In an earlier entry I wrote that those water cooler moments in Breaking Bad were, inevitably, the action set pieces and the sudden bursts of violence, but it’s the quiet moments that resonate the most.
Okay, I lied, because this episode ends in a sequence* that had me yelling Holy freaking Mexican cousins! all alone at home.
The narrative’s turn towards Hank — and his subsequent impatience at a slow (and realistic!) recovery — is a welcome one; after all, Hank has been set up from the start as Walt’s future unknowing nemesis.

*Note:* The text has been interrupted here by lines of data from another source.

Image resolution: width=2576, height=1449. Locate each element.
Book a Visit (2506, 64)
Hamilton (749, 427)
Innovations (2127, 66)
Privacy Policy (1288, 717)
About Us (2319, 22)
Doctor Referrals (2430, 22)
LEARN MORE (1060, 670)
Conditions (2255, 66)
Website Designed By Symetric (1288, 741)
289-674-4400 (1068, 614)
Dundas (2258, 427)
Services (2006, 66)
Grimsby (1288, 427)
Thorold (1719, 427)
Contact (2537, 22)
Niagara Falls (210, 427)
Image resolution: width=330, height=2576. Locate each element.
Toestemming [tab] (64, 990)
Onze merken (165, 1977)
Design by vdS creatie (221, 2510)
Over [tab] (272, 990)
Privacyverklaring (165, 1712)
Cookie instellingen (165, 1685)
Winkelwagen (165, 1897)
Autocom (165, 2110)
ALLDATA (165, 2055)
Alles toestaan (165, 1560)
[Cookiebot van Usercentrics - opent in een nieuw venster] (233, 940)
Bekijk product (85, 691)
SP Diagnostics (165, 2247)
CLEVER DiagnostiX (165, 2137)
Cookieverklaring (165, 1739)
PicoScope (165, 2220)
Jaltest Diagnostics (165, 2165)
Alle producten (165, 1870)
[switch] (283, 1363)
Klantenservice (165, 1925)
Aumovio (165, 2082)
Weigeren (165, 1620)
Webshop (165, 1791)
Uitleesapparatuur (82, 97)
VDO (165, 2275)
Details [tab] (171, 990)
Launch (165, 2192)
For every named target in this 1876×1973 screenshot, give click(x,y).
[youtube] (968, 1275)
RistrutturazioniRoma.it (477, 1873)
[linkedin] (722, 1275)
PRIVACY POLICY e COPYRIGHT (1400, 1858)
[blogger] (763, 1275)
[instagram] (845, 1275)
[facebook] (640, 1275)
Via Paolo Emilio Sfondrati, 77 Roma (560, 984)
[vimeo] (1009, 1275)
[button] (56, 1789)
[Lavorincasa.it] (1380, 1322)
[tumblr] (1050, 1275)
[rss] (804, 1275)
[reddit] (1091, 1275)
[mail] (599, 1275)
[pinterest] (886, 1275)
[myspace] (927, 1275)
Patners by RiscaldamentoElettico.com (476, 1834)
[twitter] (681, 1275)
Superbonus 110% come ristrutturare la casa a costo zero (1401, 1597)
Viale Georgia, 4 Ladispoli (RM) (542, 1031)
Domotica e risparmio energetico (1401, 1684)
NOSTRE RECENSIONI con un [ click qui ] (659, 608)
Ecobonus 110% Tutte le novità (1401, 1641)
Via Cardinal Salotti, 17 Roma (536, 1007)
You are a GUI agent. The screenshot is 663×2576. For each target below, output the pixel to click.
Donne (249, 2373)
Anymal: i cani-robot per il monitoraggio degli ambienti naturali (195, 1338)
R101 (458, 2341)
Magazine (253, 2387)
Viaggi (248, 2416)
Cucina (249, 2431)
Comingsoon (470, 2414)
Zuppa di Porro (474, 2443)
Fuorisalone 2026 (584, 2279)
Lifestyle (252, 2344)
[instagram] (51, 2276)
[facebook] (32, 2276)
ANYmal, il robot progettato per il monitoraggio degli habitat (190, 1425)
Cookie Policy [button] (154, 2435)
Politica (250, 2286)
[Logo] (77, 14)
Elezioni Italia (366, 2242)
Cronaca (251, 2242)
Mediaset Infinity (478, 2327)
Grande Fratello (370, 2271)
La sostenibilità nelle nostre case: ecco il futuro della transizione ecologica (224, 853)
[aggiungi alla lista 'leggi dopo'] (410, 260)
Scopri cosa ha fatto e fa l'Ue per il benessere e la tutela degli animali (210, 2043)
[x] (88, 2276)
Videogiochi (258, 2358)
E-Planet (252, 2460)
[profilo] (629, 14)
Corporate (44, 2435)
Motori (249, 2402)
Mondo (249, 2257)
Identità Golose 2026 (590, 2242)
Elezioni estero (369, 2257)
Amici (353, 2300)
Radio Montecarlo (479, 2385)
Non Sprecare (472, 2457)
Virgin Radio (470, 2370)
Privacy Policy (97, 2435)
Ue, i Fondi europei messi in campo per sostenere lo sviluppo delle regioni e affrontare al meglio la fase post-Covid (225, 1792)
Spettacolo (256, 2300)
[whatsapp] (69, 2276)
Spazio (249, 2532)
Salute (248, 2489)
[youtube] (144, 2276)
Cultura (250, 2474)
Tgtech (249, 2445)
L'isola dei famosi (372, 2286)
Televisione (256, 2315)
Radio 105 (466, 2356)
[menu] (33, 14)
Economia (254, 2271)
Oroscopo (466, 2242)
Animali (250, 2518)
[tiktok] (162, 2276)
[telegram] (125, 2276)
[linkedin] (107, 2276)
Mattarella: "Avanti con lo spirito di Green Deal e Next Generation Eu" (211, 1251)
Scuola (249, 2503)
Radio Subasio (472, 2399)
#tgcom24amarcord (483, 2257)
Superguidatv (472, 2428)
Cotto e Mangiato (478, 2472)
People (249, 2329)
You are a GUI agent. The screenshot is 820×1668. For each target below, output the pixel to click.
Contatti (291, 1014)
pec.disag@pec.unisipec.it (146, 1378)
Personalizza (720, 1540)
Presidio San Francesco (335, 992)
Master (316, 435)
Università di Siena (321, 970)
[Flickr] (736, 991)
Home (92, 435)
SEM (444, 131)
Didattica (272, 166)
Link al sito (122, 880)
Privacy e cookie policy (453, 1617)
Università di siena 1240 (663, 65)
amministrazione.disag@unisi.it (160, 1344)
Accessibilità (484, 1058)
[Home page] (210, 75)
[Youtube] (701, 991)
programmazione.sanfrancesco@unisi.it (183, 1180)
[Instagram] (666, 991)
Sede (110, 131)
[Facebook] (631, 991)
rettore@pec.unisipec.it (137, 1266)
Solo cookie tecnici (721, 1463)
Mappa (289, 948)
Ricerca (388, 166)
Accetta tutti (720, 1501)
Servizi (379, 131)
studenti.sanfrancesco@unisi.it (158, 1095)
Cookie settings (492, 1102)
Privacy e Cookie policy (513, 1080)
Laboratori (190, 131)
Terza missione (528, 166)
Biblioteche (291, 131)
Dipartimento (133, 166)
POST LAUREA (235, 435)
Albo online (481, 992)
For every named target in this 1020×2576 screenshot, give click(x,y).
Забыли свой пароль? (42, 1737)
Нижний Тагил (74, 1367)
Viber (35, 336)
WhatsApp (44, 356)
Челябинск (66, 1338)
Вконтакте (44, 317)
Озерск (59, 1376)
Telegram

Dean Norris really shines in this nerve jangler of an episode. Up to now we’ve been used to seeing him as the boorish, macho clod, but his frailties and insecurities have been building up slowly throughout the season, culminating in his attack on Jesse. He finally unburdens himself to Marie, and it’s an incredible moment in their bedroom between husband and wife, but it’s a confession to the audience as well. We’re made to feel for him by the end of the scene, which makes the stunner of an ending — and it feels like anything could have happened — even more powerful.
Meanwhile: Holy freaking Mexican cousins!
*The opening sequence, a flashback to the holy freaking Mexican cousins as boys, is brilliant as well — all of two minutes long, maybe, but it says loads about the assassins’ relationship to each other than their cartoonish portrayal would otherwise.